[Dataset items]
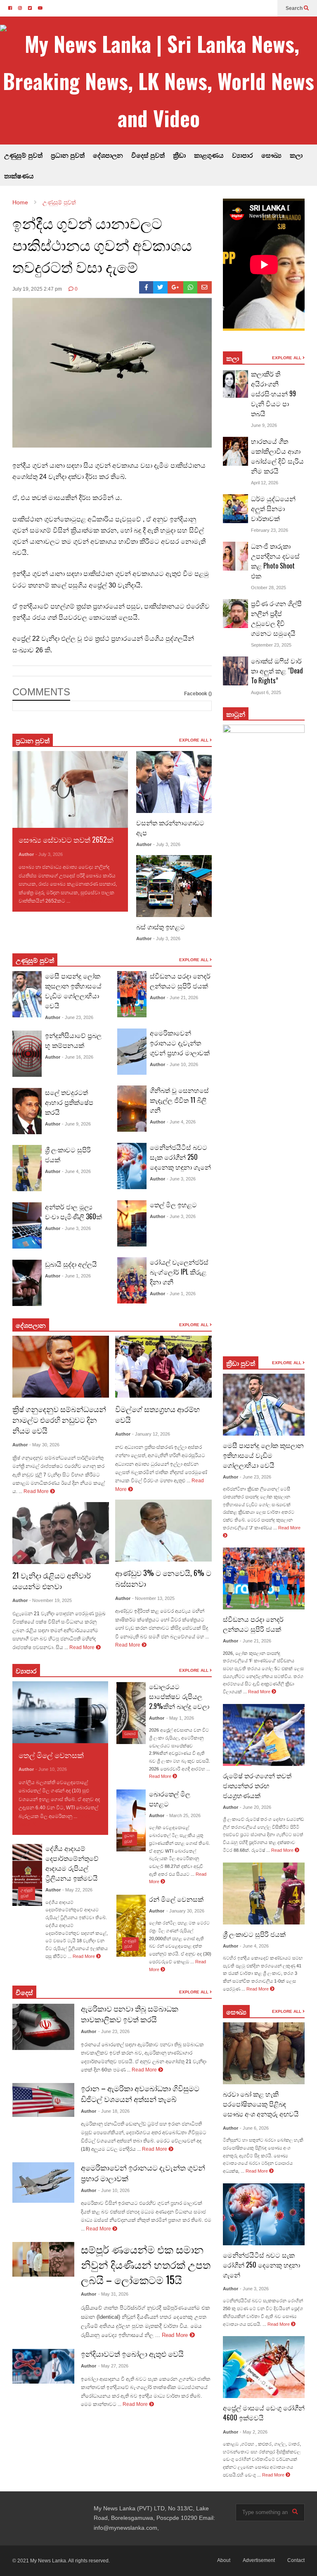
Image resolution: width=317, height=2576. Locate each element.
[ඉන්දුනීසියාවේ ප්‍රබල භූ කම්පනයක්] (27, 1054)
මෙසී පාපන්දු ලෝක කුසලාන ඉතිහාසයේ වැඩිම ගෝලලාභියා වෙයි (73, 990)
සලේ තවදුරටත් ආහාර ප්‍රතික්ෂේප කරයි (69, 1102)
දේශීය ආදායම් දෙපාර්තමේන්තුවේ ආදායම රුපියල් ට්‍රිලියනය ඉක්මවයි (72, 1863)
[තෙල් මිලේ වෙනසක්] (60, 1712)
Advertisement (259, 2560)
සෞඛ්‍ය (271, 155)
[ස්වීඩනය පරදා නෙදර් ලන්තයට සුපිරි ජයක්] (132, 994)
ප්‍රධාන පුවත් (68, 155)
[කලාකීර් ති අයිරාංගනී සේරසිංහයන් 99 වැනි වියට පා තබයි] (235, 384)
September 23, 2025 (271, 644)
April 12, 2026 (264, 482)
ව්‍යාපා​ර (26, 1670)
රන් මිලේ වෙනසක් (176, 1899)
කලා (296, 155)
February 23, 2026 (269, 530)
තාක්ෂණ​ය (19, 175)
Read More (84, 901)
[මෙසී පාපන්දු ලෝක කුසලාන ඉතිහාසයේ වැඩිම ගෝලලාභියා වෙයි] (27, 994)
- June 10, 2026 (182, 1064)
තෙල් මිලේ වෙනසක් (51, 1754)
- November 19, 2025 (50, 1600)
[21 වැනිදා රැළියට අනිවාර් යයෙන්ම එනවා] (60, 1533)
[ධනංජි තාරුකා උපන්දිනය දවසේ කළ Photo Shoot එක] (235, 556)
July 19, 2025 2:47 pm (37, 289)
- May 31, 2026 (113, 2294)
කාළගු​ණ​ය (209, 155)
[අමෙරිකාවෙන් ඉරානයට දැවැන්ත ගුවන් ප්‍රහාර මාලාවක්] (132, 1052)
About (223, 2560)
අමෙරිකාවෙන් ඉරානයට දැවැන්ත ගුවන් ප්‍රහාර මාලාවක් (180, 1042)
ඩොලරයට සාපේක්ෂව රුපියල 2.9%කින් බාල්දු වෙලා (179, 1696)
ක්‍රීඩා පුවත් (240, 1363)
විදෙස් (24, 1992)
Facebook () (198, 694)
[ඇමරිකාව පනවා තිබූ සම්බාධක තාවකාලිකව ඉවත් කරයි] (43, 2027)
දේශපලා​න (31, 1325)
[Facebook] (146, 287)
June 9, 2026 (264, 425)
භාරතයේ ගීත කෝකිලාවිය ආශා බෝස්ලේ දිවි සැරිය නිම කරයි (277, 456)
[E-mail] (204, 287)
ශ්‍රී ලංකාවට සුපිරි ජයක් (254, 1934)
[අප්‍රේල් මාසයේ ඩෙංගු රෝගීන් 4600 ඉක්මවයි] (264, 2367)
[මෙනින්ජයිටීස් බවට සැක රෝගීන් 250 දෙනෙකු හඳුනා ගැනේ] (132, 1166)
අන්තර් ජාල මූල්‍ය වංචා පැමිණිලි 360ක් (73, 1211)
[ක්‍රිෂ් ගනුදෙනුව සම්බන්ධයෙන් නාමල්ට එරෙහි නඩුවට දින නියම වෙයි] (60, 1367)
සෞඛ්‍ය (236, 2012)
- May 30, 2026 (44, 1444)
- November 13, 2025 (153, 1598)
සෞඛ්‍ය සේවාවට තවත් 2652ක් (66, 839)
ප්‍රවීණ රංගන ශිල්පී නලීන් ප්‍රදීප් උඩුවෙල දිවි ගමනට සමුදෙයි (276, 618)
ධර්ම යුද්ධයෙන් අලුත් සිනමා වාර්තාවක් (273, 508)
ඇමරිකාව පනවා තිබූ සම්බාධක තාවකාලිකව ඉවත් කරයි (129, 2013)
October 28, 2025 (268, 587)
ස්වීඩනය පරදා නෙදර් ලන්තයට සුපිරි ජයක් (180, 981)
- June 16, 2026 (77, 1057)
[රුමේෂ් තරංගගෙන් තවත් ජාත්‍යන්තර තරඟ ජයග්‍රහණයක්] (264, 1735)
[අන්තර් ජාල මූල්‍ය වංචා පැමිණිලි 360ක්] (27, 1225)
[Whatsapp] (190, 287)
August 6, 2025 (266, 692)
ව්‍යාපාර (242, 155)
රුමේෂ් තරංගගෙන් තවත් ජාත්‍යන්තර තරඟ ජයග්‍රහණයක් (257, 1785)
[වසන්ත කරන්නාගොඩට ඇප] (174, 782)
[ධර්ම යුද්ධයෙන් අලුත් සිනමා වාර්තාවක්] (235, 508)
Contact (296, 2560)
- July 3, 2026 (49, 854)
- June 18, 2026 (114, 2111)
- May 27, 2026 (113, 2365)
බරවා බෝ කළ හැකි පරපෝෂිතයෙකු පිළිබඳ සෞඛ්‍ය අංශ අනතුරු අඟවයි (261, 2104)
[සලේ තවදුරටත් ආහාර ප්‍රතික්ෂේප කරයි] (27, 1111)
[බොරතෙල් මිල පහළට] (131, 1820)
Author (26, 854)
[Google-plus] (175, 287)
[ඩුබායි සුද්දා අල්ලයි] (27, 1283)
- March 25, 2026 (183, 1815)
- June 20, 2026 (255, 1807)
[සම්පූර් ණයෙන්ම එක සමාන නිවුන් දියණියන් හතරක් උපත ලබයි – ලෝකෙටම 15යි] (43, 2259)
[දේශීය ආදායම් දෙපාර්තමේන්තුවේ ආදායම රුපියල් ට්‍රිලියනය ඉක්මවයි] (27, 1875)
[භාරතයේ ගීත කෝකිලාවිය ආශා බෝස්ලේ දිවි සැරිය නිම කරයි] (235, 451)
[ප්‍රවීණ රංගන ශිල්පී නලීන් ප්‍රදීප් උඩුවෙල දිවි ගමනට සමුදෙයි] (235, 613)
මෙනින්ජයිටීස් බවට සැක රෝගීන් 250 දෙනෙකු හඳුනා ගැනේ (180, 1157)
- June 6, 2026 (254, 2128)
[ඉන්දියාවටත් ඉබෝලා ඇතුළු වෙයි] (43, 2366)
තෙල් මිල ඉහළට (173, 1204)
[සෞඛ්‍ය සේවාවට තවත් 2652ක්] (70, 789)
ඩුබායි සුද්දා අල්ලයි (71, 1264)
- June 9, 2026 (76, 1123)
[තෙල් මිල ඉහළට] (132, 1223)
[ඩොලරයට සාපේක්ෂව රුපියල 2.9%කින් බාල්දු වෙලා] (131, 1713)
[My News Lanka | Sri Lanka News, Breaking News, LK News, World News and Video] (158, 80)
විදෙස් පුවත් (148, 155)
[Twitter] (160, 287)
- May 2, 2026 (253, 2431)
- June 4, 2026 (76, 1171)
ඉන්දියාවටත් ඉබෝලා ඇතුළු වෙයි (132, 2353)
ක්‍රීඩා (179, 155)
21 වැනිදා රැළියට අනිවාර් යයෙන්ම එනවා (51, 1580)
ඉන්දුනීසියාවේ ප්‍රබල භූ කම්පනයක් (73, 1040)
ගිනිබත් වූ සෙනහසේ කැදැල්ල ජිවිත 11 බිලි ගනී (179, 1100)
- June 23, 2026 (77, 1017)
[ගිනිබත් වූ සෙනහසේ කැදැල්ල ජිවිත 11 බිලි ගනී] (132, 1108)
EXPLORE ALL (194, 740)
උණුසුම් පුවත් (23, 155)
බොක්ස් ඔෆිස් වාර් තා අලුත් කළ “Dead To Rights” (277, 670)
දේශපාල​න (108, 155)
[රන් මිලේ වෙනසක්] (131, 1926)
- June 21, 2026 (182, 997)
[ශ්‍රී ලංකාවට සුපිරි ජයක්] (27, 1168)
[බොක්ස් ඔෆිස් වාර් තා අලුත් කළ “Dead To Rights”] (235, 670)
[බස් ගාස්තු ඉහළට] (174, 886)
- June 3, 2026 (76, 1228)
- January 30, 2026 (185, 1910)
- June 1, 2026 (76, 1275)
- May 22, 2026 (77, 1889)
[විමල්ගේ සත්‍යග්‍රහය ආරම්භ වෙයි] (163, 1367)
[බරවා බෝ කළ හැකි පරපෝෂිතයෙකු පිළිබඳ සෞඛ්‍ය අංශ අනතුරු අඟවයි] (264, 2053)
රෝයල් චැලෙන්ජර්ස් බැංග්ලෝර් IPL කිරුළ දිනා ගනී (179, 1272)
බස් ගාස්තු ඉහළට (160, 926)
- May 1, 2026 (180, 1718)
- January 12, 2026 (151, 1433)
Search (295, 8)
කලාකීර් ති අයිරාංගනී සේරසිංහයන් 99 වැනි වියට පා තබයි (273, 393)
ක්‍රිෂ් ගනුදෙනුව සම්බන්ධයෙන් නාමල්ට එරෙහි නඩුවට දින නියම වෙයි (59, 1419)
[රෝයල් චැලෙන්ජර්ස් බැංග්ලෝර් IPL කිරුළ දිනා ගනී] (132, 1280)
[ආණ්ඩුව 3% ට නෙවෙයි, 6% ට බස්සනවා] (163, 1531)
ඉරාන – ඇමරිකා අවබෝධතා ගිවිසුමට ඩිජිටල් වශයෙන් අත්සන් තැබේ (140, 2093)
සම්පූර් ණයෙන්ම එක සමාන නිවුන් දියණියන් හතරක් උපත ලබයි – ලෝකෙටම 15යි (146, 2264)
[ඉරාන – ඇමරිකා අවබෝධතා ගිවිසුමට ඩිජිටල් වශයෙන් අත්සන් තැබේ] (43, 2099)
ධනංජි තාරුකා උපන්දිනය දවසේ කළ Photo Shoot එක (275, 561)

■ **What you are asked to do**
Work out the number of lines in the records containing the word "ලරයට". Write only that number.

■ **Response to this task**
2